Wolfe’s defense seeks re-evaluation

A defense attorney for Justin Michael Wolfe, 22, of Centreville, plans to ask the Supreme Court of Virginia to reevaluate portions of its decision to uphold Wolfe’s capital conviction for murder-for-hire.

“The decision was interesting,” Marvin D. Miller, Wolfe’s defense attorney said. “The decision is inconsistent within itself, and inconsistent with prior decisions.”

The Supreme Court’s opinion, authored by Chief Justice Leroy R. Hassell Sr., was released Friday.

Wolfe was sentenced to death in Prince William Circuit Court in January 2002 for the murder of Daniel Robert Petrole, 21. Petrole, of Braemar, supplied Wolfe and other members of a Northern Virginia drug ring with chronic, a high-quality marijuana. Wolfe paid another member of the ring, Owen Merton Barber IV, 23, to kill Petrole.

Barber pleaded guilty to murder, and was sentenced to 38 years in prison. But not before he testified against Wolfe. In an agreement with prosecutors, Barber gave the evidence and plea in exchange for a non-capital murder charge against him.

Miller argued multiple errors were made in Wolfe’s trial, and that Wolfe’s death sentence should be commuted as a result. But Virginia’s Supreme Court denied the 37 claims presented by Miller.

“We have considered all the defendant’s remaining arguments, and they are without merit,” Hassell wrote. “Having reviewed the sentence of death, finding no reversible error in the record, and perceiving no reason to commute the death sentence, we will affirm the judgment of the circuit court.”

In order for a defendant to be sentenced to death in Virginia, the jury must believe that the defendant either presents a future danger to society, or that the crime committed was so vile as to warrant the death penalty. Miller argued that neither criterion applied to Wolfe.

But the Supreme Court disagreed.

“The evidence of record establishes, beyond a reasonable doubt, that this defendant is a future danger to society. … The evidence showed that this defendant devised a plan whereby he lured Petrole, his major drug supplier, to a specific location in Virginia,” Hassell wrote. “The defendant paid his longtime friend, Barber, to follow Petrole, and then execute him … Additionally, the fact that soon after Petrole was killed, the defendant celebrated at a party and drank a toast in honor of the murder is indicative of the danger he poses to others.”

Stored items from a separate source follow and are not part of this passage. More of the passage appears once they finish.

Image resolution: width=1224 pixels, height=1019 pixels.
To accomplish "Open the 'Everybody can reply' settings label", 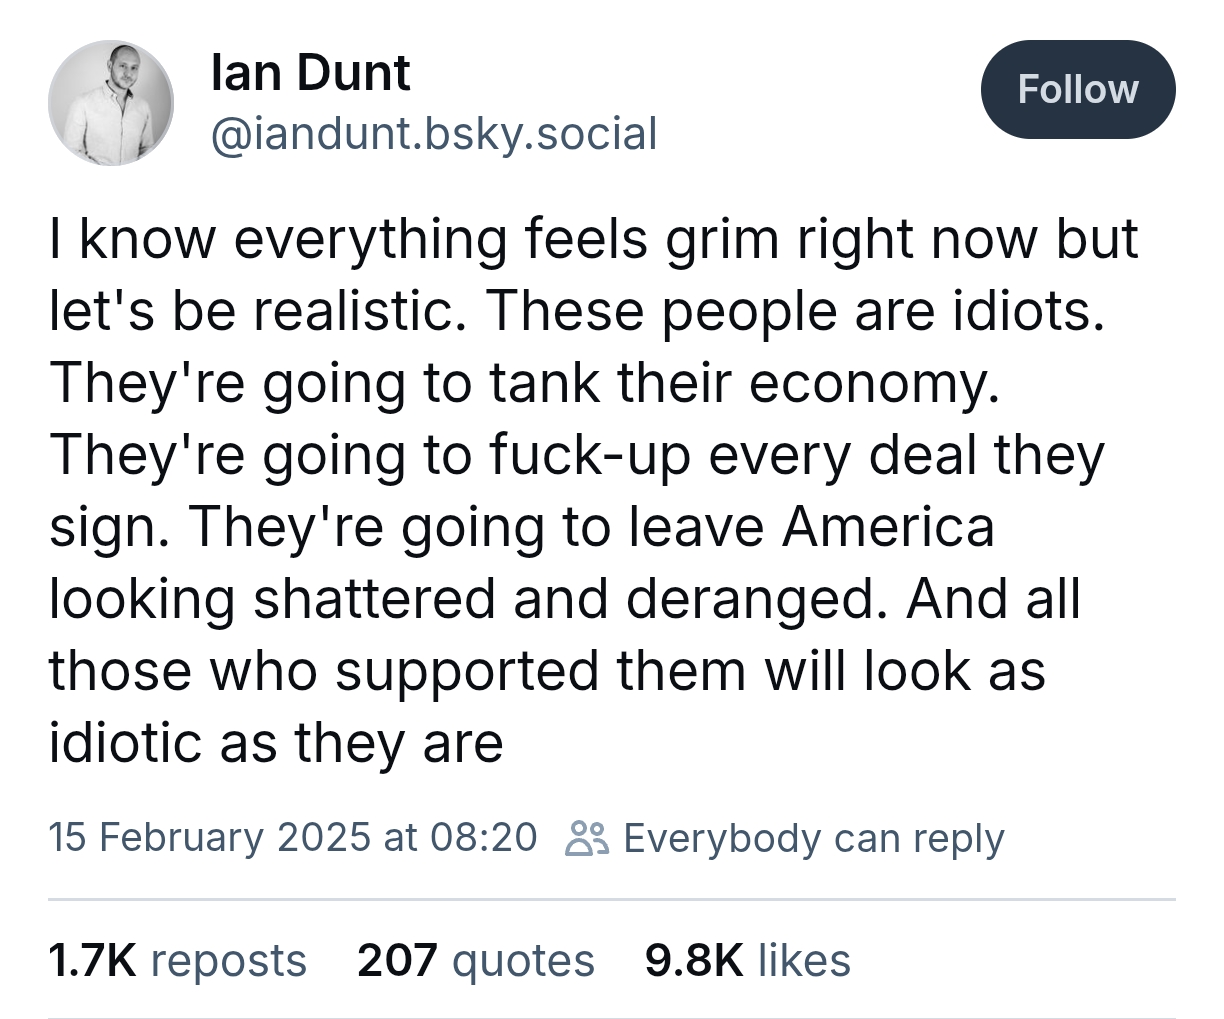I will [813, 837].
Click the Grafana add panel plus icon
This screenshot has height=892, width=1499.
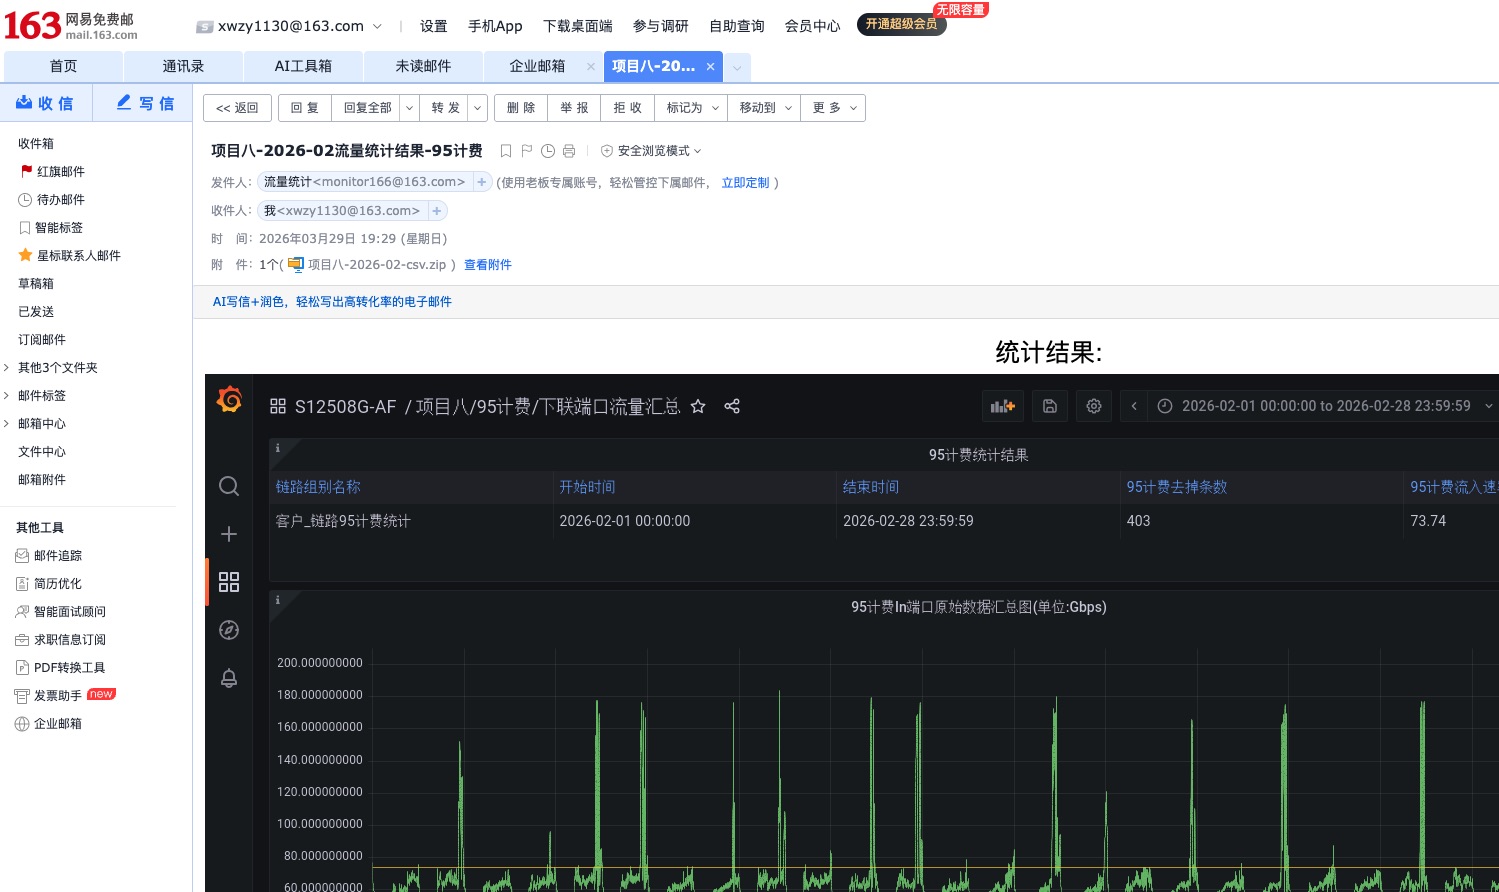[229, 534]
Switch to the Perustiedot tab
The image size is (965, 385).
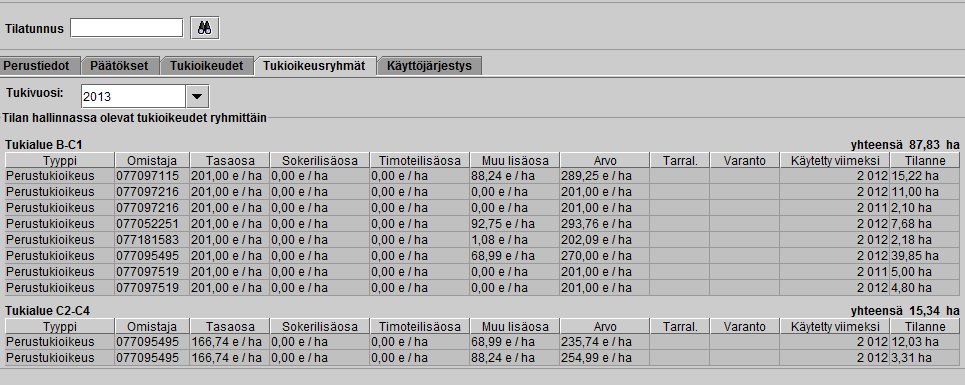pyautogui.click(x=41, y=66)
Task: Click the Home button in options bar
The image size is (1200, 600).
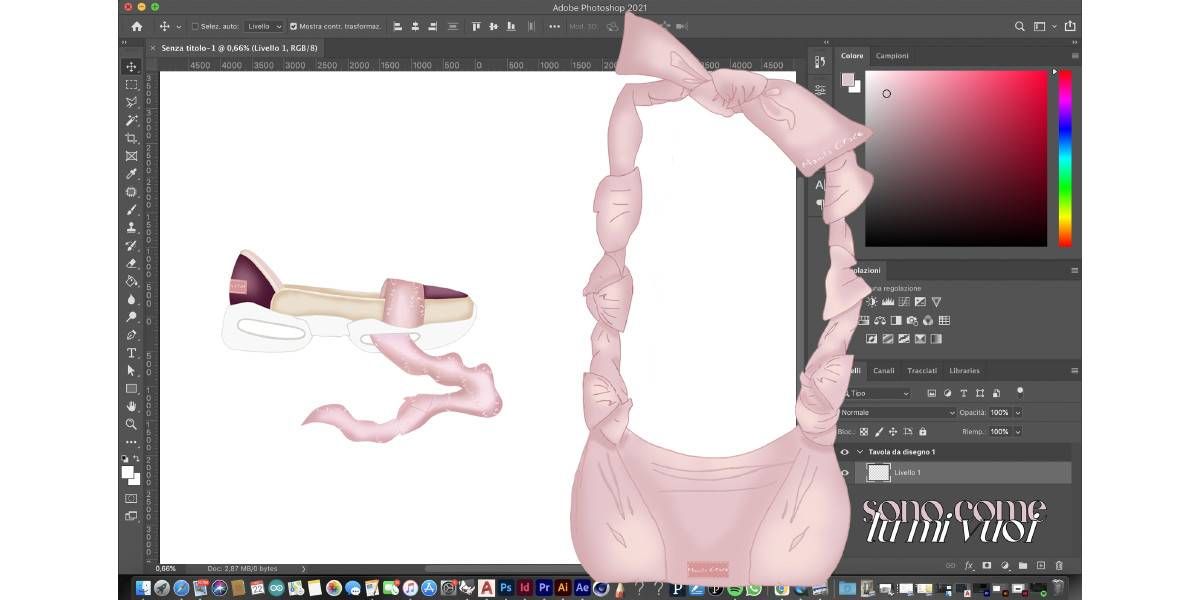Action: 137,26
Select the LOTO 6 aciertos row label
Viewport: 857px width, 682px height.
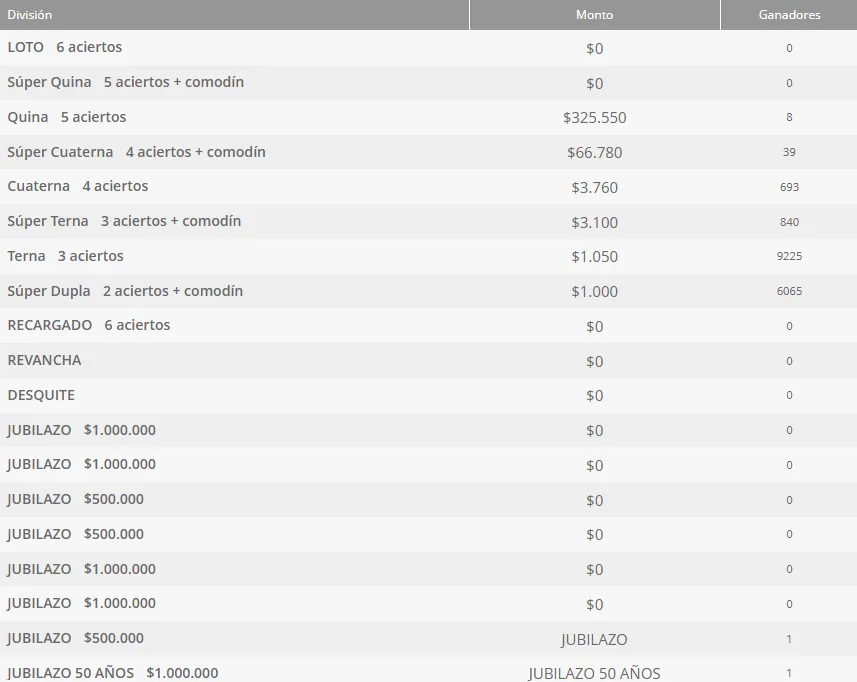pos(65,48)
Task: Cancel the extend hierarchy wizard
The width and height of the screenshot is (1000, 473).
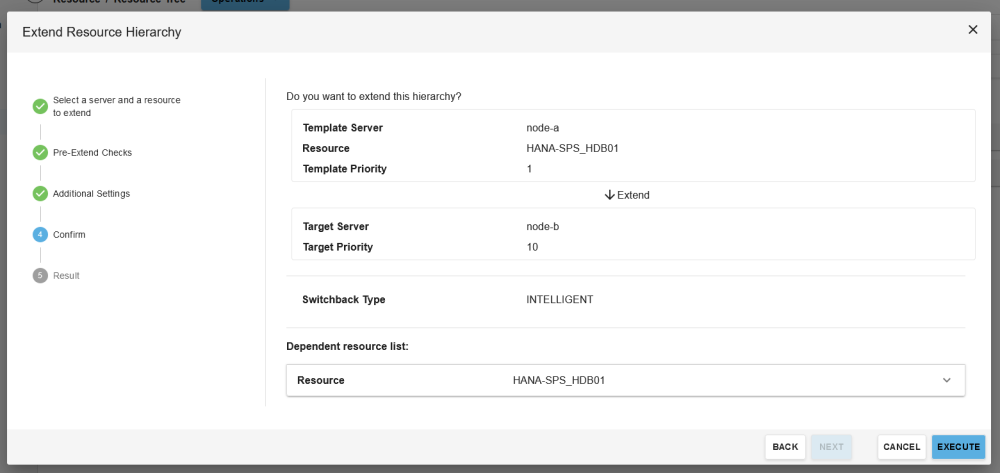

The justices also ruled that the vileness of the crime applied to Wolfe as well as Barber, though Barber was the one who emptied the clip of a 9 mm pistol into the driver’s window of Petrole’s car.

They also denied Miller’s argument that giving Wolfe the death penalty was excessively harsh compared to other murder for hire defendants’ sentences.

“Even though no two capital murder cases are identical, we are confident that given the special heinousness associated with the murder for hire in this particular case, the sentence of death is neither excessive nor disproportionate to sentences generally imposed by other sentencing bodies in this commonwealth for crimes of a similar nature considering the crime and this defendant,” Hassell wrote.

The justices also rejected Miller’s arguments about the prosecutor’s closing statement at the trial and that the Prince William Circuit Court Judge Herman A. Whisenant Jr. should have answered jurors’ questions during deliberations differently.

Miller complained that the prosecutor told jurors in closing argument that they should sentence Wolfe to death in order to “send a message” and that if sentenced to life in prison, Wolfe might at some point be eligible for parole. Miller argued that such statements denied Wolfe a fair trial.

The Supreme Court denied the argument, saying that since Wolfe’s attorney during the trial, John Partridge, did not object to the prosecutor’s closing statements, Miller could not raise objections for the first time on appeal.